## SOURCE TEXT
((

The government set out its definition of ‘British values’ in the ‘Prevent Strategy’ (2011), which was designed to prevent the extremism and religious radicalization of young people. British values are considered by the present government to be: democracy, rule of law, individual liberty, mutual respect and tolerance of those of different faiths and beliefs. The promotion of ‘British values’ is central to education because British values have their origin in the values of our nation.
At Sandymoor School, we recognise, not only the importance of helping students to flourish academically but also spiritually, morally, socially and culturally, so they are fully prepared for life in British society and for their role as citizens, able to make the strongest possible contribution to their community.
The examples that follow are an indication of some of the many ways we seek to embed British values at Sandymoor School, and should be seen as an indication of our approach rather than an exhaustive list.
Democratic values are an explicit part of the ethos at Sandymoor School. All adults listen to the views of the students and value their opinions. Students have further opportunity to have their voices heard through our Student Council and Student Voice activities. The elections of School Council representatives are the result of student votes and so every person has the opportunity to stand and to vote. Pupils are involved in decision making across the school, take part in debates and mock elections are held during the time of elections in our country.
The Rule of Law
The importance of laws, whether they be those that govern the class, the School, or the country, are consistently reinforced throughout every day, as well as when dealing with behaviour and through assemblies. The curriculum is designed to ensure Students are taught the values and reasons behind laws, that they govern and protect us, the responsibilities that this involves and the consequences when laws are broken. Visits from authorities such as the Police are regular parts of our learning programmes and help reinforce this message.

))

## DATASET ROWS
((

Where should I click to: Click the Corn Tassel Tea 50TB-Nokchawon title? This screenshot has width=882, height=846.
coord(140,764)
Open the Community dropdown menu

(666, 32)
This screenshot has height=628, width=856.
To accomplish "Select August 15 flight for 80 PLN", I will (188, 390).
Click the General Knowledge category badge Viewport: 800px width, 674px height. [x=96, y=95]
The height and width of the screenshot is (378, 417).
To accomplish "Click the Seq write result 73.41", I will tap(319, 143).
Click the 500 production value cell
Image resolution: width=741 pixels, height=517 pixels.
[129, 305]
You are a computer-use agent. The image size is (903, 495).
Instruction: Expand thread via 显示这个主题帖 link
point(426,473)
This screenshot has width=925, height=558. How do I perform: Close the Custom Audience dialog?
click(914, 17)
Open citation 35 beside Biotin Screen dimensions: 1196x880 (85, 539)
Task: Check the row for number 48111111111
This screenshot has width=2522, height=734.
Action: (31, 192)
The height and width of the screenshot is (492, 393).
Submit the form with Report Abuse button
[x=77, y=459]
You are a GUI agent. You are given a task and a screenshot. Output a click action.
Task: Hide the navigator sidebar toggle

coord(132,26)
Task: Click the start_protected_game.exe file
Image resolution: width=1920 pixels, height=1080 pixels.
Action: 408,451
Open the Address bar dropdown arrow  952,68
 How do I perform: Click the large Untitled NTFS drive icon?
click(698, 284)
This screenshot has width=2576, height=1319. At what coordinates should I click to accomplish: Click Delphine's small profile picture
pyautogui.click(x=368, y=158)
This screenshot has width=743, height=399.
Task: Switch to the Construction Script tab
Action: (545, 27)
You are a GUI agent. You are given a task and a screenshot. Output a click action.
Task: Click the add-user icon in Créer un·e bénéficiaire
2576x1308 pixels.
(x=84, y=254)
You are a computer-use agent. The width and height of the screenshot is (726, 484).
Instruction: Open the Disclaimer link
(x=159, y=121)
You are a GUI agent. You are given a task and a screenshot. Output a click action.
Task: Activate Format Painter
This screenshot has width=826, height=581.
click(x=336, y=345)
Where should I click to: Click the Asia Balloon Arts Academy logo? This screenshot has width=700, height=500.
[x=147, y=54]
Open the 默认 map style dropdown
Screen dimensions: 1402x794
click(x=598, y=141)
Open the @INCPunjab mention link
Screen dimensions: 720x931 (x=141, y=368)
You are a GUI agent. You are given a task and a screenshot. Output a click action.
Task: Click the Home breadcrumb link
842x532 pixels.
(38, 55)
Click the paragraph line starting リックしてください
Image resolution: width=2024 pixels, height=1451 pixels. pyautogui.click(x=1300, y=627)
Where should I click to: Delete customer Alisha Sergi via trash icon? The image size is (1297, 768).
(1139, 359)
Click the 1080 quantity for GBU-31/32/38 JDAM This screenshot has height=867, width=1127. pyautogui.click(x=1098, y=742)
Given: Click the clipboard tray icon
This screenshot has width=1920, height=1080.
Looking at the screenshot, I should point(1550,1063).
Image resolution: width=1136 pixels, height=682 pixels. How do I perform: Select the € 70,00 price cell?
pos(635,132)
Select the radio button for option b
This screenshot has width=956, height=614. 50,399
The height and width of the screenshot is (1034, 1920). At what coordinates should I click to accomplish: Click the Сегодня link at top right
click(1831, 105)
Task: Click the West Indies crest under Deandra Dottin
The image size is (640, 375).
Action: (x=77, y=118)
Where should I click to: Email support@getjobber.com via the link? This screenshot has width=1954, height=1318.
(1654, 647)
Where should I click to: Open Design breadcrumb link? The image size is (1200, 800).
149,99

))

## PROMPT
Can you reproduce the full Sandymoor School passage on British values above, word for word?

## EXERCISE RESULT
The government set out its definition of ‘British values’ in the ‘Prevent Strategy’ (2011), which was designed to prevent the extremism and religious radicalization of young people. British values are considered by the present government to be: democracy, rule of law, individual liberty, mutual respect and tolerance of those of different faiths and beliefs. The promotion of ‘British values’ is central to education because British values have their origin in the values of our nation.
At Sandymoor School, we recognise, not only the importance of helping students to flourish academically but also spiritually, morally, socially and culturally, so they are fully prepared for life in British society and for their role as citizens, able to make the strongest possible contribution to their community.
The examples that follow are an indication of some of the many ways we seek to embed British values at Sandymoor School, and should be seen as an indication of our approach rather than an exhaustive list.
Democratic values are an explicit part of the ethos at Sandymoor School. All adults listen to the views of the students and value their opinions. Students have further opportunity to have their voices heard through our Student Council and Student Voice activities. The elections of School Council representatives are the result of student votes and so every person has the opportunity to stand and to vote. Pupils are involved in decision making across the school, take part in debates and mock elections are held during the time of elections in our country.
The Rule of Law
The importance of laws, whether they be those that govern the class, the School, or the country, are consistently reinforced throughout every day, as well as when dealing with behaviour and through assemblies. The curriculum is designed to ensure Students are taught the values and reasons behind laws, that they govern and protect us, the responsibilities that this involves and the consequences when laws are broken. Visits from authorities such as the Police are regular parts of our learning programmes and help reinforce this message.